Mi cuerpo es un micromundo en perpetua transformación y yo continúo esperando una normalidad. Pero, ¿qué es ser normal? Alguno de mis cabellos se ha vuelto rebelde y blanco; trasnochar ya no es tan divertido; mi sofá y mi manta son el reino de muchos fines de semana.

Mis pulmones y mi corazón trabajan sin descanso, la mayoría de las veces en silencio, aunque otras se hacen sentir y a mí me entra el miedo. ¿Me va a dar un infarto? ¿Os es solo la ansiedad cabalgando sobre mi pecho? Horas de estrés, minutos de calma, sueño suave, pesadillas extrañas, deseo, apatía, ilusión, desengaño, frustración, poder... Todos estos sentimientos me habitan y van apareciendo sin aviso. Y yo quiero controlarlos todos.
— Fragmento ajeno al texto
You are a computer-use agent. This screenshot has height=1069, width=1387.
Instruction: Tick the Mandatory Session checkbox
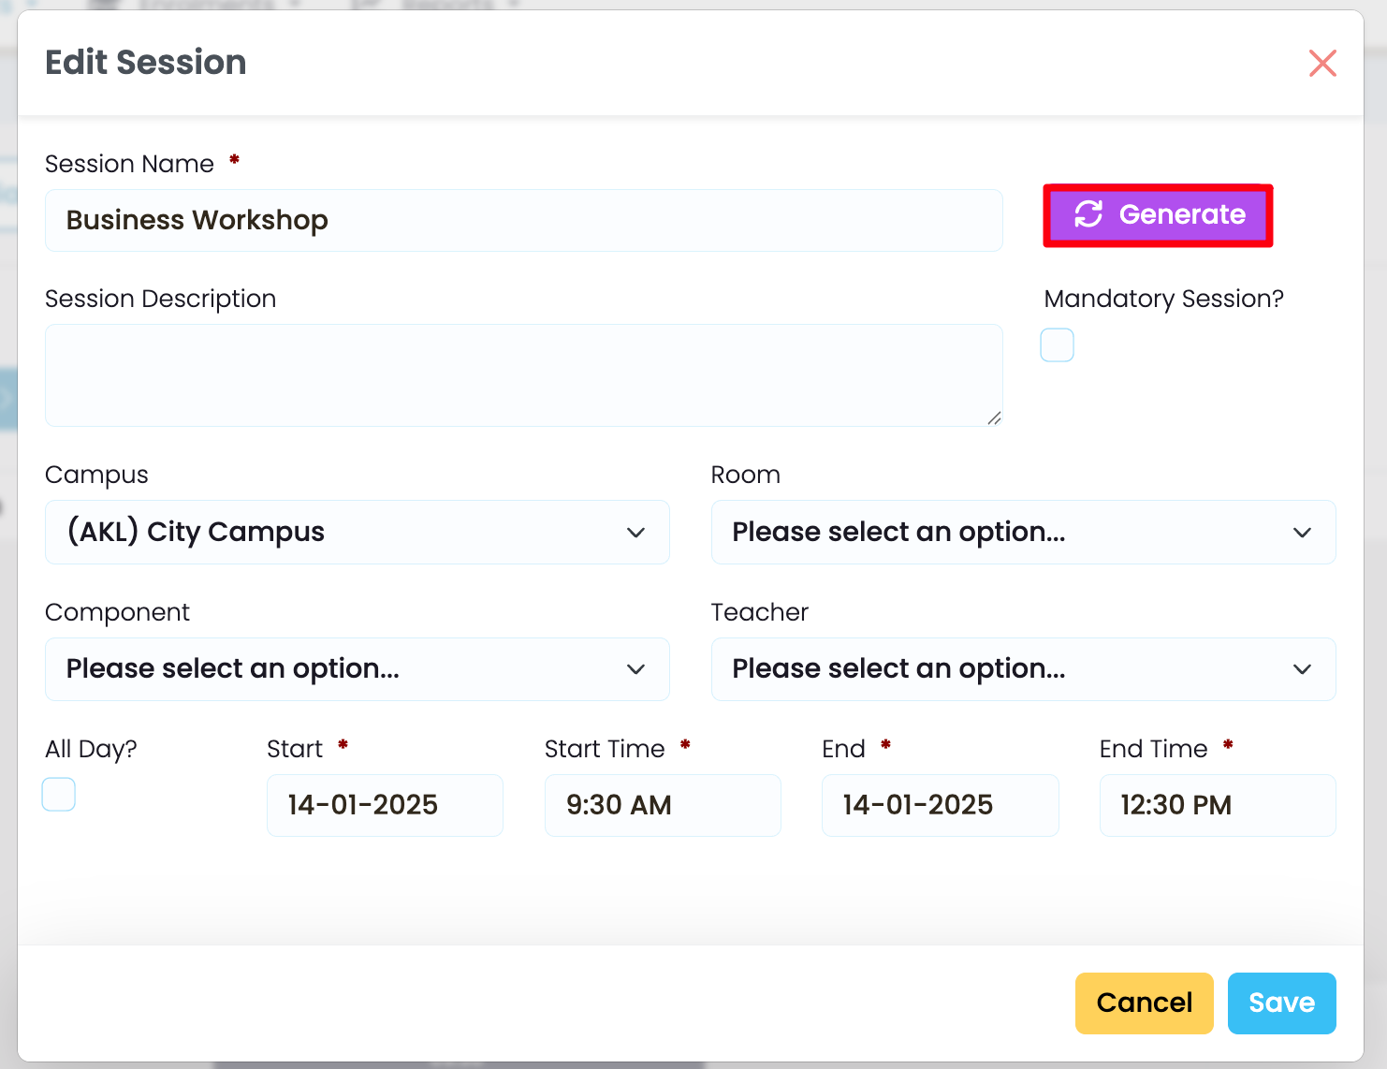[x=1057, y=345]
Quiero controlar a la de la cofia, que es "Mariquita, la que mejor limpia", que todo el día me empuja a hacer cosas y a hacerlas bien. Pero luego vive en mí una Margarita a la que le gusta pasear, mientras sus pulseras tintinean, y descubrir una lombriz que atraviesa una carretera o dos álamos blancos que bailan con destellos plateados. Esta es la que me trae a la verdadera realidad: la de la vida que sigue adelante aunque nos empeñemos en pararla.

Algún día seré abono de una tierra de la que brotarán flores y la hierba verde me cubrirá haciéndome cosquillas cuando el viento de marzo la mueva. Mis miles de células hacen su trabajo cada día para que yo pueda moverme, alimentarme, oler la savia, sentir el frío en mis huesos y la lluvia en mi cara.

Yo soy un ser vivo que forma parte de un gran sistema que funciona sin ningún mecanismo que lo empuje. Solo sigue su curso, como un río que sabe hacia dónde tiene que ir. La vida es un misterio que empieza con respirar aire. Desde el inicio sabemos dónde está el alimento: nadie nos enseña a mamar.

Durante un tiempo, nuestra mente nos dibuja inmortales para que podamos disfrutar y creer que no nos va a pasar nada. A este etapa le sigue la madurez, cuando empezamos a ver que solo somos tiempo, pero la rutina nos arrastra robándonoslo.

A lo mejor de tu tronco salen otras ramas, esos hijos que, a su vez, pueden tener otras ramitas. Un día te vas con tus recuerdos y vivencias, y algo de tu esencia queda en el corazón de los que te conocieron. Todo esto no es triste: no somos más que hojas que caen para dar paso a nuevas vidas.